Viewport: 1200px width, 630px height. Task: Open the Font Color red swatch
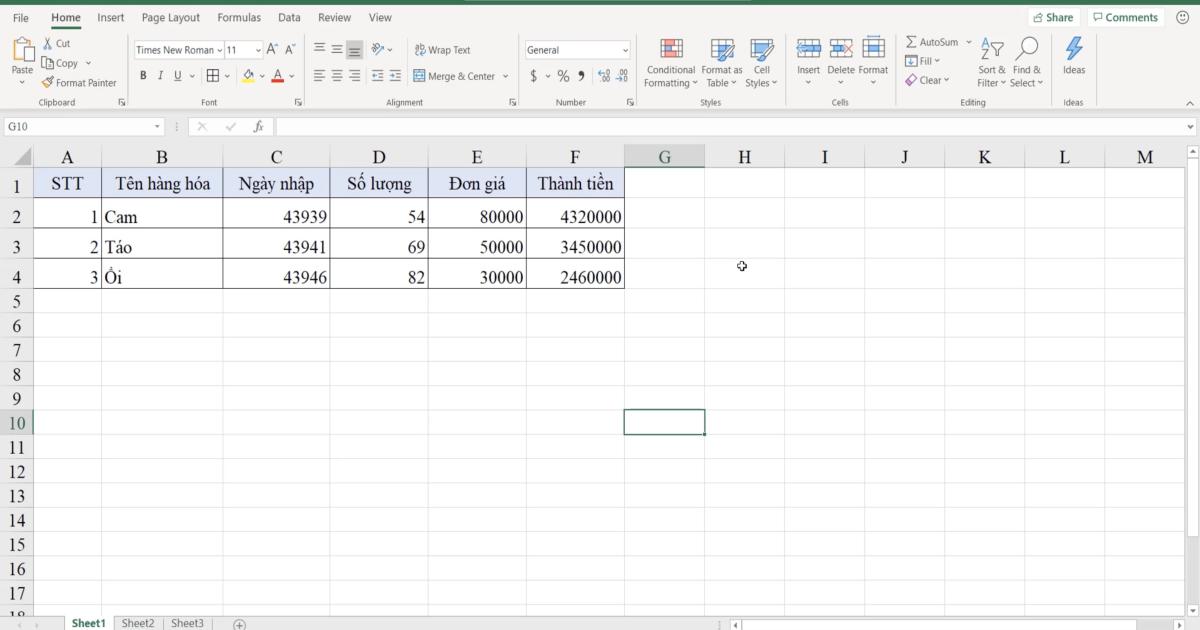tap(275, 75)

* * *

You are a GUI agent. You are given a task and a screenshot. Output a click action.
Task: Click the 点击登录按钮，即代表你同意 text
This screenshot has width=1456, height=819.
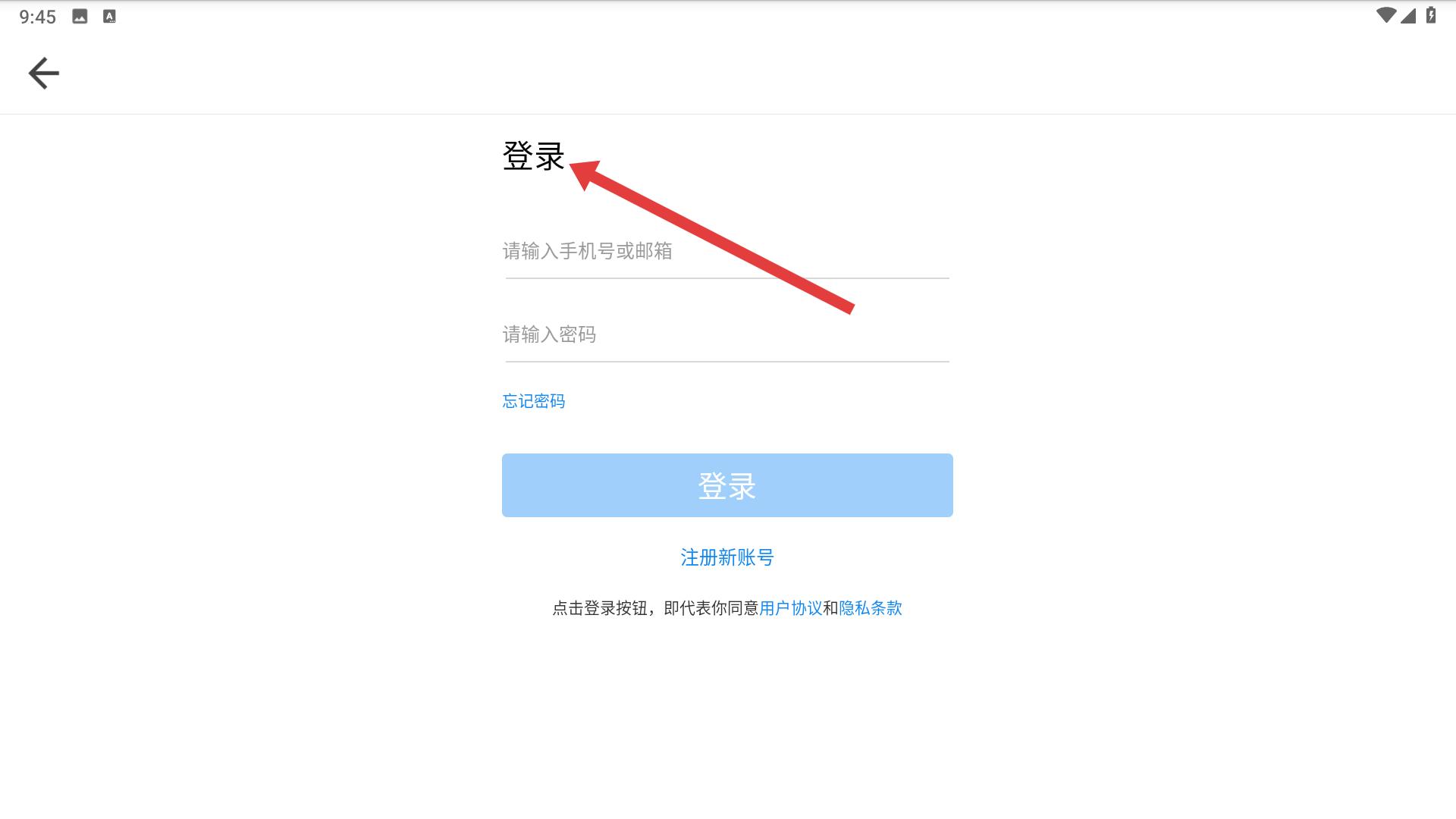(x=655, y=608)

WHAT THE TASK REQUIRES
Reproduce the records starting with the line that contains "You are a GUI" and going on through the line that contains "(x=655, y=608)", with every instance of "screenshot" replaced by "image" and all else left unchanged. Omit the pictures from the reproduced lines.

COMPLETE ANSWER
You are a GUI agent. You are given a task and a image. Output a click action.
Task: Click the 点击登录按钮，即代表你同意 text
This image has width=1456, height=819.
(x=655, y=608)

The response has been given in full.